Wie verlaeuft die Route von dem 6000 Anschlusz, auch ueber QSC?


----------



## rytme (30. November 2009)

Hier nochma die Traceroute von der Leitung unter uns.


Spoiler






			Dieser Inhalt steht nur eingeloggten Mitgliedern zur Verfügung.


----------



## dot (30. November 2009)

Die Leitung laeuft ueber das Arcor Netz. Hast ja ein sehr nettest Problem


----------



## rytme (30. November 2009)

Ja hat mich auch schon gewundert, ist aber genauso zu 100% 1&1 
Ich denke ich werd mal nen ernsthaftes Wörtchen mit den Jungs reden müssen ^^

Edit: Support Mail ist raus, ma schaun was die sagen!


----------



## dot (30. November 2009)

Vermutlich 
6000: ADSL
16000: ADSL2

Andere Technik an eine anderen Infrastruktur angeklemmt  Vorausgesetzt das sieht immer so aus.


----------



## rytme (14. Dezember 2009)

So heut angerufen, der Kerl hatte ma wieder nit so den richtigen Plan, und musste erstma mit seinem Kollegen brabbeln, während ich mir Crazy von Gnarls Barkley durfte.
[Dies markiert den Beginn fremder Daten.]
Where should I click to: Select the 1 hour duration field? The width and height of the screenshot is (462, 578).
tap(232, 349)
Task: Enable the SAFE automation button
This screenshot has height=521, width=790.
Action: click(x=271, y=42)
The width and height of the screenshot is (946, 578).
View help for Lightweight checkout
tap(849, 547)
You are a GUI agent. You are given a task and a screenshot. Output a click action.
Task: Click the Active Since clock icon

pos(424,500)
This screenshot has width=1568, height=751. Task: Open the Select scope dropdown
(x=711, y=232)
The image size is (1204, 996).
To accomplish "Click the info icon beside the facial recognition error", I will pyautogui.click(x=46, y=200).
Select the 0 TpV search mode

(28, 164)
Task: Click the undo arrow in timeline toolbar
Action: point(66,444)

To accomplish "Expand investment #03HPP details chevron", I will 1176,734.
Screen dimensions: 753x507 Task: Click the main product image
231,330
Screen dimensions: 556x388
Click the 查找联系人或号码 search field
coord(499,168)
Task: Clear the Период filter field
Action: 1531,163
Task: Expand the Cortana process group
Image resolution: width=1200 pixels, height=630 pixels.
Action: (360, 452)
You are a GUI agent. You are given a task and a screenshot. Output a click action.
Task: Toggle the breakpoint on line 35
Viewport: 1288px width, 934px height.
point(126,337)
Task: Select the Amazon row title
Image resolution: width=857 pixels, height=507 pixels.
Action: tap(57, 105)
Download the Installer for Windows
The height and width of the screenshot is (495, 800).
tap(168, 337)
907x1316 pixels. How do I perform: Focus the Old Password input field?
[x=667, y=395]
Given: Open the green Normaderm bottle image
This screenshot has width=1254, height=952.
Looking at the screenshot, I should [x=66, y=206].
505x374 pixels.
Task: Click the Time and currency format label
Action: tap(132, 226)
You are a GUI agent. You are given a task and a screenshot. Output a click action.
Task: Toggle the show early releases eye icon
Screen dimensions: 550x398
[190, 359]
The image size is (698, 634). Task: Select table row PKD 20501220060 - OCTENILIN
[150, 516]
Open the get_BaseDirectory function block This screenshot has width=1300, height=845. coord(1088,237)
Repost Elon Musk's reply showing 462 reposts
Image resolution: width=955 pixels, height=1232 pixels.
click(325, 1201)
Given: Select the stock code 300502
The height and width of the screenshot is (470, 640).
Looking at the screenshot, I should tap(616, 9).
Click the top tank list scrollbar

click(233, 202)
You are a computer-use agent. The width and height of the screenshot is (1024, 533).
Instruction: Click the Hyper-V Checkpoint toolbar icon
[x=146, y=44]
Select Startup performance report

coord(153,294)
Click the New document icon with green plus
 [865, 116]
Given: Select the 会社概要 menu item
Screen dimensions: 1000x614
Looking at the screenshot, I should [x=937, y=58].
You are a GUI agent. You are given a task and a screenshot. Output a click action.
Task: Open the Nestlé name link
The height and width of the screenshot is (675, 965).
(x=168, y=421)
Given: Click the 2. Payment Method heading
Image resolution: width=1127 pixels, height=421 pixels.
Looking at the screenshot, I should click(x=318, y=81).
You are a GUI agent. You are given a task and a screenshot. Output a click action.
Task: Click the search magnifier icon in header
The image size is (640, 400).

Joa der hatte dann noch die tolle Idee, dass es an einem zu hohen Signalrauschabstand liegen kann, da dieser bei 13k wohl niedriger ist haben sie nun testweise meine Leitung auf 13k runtergestuft in der Hoffnung der Ping würde besser...

Tjoa nu hab ich nen 100er Ping zu Google, es ist also genau das Gegenteil erreicht worden...


----------